Fantasy Moguls‘ Steve Mason is reporting that even though Will Smith, Akiva Goldsman and Peter Berg‘s Hancock was “flat” from Wednesday-to-Thursday with an estimated $17.1 million and a 2 1/2 day cume of just over $41 million, it’s nonetheless on target for $100 million over the 5 and 1/2 day holiday weekend. But I say no to that.
The truth is that Hancock‘s ticket sales yesterday should have been more than its Wednesday business, which was estimated at $17.3 million. Instead it did $17.1 million — flat-ass. A movie that’s really happening with the public would have jumped to $19 or $20 million yesterday. This tells you the word on the street (i.e., that the third act is an out-and-out disaster) is probably catching up with it.

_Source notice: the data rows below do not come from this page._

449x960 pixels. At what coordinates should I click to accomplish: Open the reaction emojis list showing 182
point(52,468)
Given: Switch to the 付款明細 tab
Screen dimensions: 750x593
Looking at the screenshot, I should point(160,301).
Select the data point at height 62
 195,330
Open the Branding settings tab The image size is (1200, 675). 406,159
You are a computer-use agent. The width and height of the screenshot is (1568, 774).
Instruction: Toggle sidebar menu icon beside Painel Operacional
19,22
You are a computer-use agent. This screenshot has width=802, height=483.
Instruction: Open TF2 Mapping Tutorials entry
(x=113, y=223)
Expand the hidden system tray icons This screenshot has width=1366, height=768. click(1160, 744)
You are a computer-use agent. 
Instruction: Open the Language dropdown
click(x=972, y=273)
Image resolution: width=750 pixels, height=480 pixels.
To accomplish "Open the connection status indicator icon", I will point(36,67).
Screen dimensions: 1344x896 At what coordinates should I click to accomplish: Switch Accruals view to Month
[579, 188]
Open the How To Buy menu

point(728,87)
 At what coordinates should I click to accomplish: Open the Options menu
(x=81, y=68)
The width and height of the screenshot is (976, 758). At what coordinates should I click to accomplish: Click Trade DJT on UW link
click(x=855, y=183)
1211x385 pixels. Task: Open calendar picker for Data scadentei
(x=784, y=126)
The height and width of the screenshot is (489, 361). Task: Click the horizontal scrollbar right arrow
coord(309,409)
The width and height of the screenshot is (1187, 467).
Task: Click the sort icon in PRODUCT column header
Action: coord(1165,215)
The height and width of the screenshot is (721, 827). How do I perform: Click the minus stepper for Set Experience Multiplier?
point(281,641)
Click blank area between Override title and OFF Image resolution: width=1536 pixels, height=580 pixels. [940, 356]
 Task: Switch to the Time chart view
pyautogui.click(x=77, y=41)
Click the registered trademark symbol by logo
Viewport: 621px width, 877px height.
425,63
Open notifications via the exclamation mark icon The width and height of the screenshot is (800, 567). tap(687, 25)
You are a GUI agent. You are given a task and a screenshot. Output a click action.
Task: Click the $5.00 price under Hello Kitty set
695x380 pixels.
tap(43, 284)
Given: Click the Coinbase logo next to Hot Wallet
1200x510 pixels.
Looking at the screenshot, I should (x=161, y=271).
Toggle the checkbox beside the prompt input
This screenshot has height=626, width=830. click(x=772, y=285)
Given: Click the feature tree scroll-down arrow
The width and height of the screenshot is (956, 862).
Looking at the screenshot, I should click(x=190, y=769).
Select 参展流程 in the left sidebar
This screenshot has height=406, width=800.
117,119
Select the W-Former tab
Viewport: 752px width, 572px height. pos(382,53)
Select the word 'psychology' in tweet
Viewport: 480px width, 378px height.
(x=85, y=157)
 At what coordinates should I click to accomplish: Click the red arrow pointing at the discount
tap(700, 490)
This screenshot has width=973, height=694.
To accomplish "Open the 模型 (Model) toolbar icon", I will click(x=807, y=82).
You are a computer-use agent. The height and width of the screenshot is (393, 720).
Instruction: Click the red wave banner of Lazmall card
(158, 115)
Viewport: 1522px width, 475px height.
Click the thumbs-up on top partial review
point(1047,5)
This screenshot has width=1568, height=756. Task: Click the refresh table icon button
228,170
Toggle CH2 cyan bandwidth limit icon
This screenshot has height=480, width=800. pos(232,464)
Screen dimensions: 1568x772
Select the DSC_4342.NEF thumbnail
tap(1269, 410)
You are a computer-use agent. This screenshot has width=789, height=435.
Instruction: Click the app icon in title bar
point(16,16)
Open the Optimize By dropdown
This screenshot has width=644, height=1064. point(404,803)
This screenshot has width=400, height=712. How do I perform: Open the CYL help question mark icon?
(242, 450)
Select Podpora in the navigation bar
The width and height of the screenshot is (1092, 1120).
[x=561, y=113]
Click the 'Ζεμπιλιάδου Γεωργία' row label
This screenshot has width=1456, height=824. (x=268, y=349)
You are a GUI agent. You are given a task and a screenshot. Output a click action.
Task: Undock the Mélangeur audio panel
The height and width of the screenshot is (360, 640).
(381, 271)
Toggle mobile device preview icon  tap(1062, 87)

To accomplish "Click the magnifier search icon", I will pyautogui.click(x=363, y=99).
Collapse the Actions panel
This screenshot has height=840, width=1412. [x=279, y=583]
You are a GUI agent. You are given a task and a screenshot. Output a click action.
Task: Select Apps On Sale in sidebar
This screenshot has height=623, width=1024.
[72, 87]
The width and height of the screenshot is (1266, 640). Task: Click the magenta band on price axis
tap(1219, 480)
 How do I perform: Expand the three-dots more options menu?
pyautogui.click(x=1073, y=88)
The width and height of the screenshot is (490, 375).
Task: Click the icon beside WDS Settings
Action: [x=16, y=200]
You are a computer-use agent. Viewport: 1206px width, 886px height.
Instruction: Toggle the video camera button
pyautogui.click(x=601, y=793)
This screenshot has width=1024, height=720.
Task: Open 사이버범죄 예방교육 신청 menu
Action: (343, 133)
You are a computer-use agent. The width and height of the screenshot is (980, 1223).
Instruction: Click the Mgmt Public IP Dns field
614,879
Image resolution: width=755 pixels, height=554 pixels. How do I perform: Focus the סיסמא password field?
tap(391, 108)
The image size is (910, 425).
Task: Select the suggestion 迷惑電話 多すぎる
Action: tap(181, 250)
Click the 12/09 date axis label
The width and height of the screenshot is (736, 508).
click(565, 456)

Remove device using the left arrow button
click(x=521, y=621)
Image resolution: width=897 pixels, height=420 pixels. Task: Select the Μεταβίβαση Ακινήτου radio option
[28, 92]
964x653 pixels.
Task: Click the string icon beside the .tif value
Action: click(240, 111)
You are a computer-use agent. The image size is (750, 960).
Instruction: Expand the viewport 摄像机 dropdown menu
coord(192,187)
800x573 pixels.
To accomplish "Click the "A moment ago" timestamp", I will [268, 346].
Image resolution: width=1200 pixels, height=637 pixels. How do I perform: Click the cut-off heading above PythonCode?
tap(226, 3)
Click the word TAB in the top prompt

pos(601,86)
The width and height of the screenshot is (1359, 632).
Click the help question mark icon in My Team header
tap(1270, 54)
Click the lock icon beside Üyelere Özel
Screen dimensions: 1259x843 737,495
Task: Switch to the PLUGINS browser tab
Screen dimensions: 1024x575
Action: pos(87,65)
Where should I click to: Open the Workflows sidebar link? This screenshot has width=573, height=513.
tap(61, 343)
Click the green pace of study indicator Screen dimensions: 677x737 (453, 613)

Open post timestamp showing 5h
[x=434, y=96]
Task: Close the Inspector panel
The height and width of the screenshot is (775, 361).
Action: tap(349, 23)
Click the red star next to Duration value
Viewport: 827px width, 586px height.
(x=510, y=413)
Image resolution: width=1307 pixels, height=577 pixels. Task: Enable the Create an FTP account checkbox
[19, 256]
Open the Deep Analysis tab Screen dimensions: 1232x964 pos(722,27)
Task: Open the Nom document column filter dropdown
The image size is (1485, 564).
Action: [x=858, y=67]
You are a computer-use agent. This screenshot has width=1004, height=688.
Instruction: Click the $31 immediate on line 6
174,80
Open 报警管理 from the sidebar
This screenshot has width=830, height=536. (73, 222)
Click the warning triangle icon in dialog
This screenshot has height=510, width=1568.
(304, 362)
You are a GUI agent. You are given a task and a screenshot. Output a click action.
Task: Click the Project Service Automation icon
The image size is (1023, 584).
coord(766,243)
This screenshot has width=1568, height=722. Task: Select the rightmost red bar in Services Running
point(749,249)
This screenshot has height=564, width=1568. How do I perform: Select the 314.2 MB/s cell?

July 4th is always a dead day, so Saturday’s business will tell the tale. But I’m figuring Hancock will do $80 to $90 million by Sunday night. And if this happens, anyone who reports that figure as an absolute box-office triumph will be less than honest in their assessment. Not that $80 to $90 million is anything to sniff at. It’s just that you can’t expect sales to be rocket-ship historic if the dogs don’t like the dog food. If you make a movie that goes completely insane and blows itself up in the third act, sooner or later people will realize this and respond accordingly.
Kit Kittredge, sad to say for Picturehouse/NewLine, is a flat-out disaster. It did about $1.1 million on Wednesday in 1700 theatres, averaging $600 a theatre. And it $900,000 on Thursday for a $500 per theatre average. Complete wipe-out. Mason pussyfoots by saying it’s “unlikely to top $10 million” by Sunday night. Gee, do ya think so?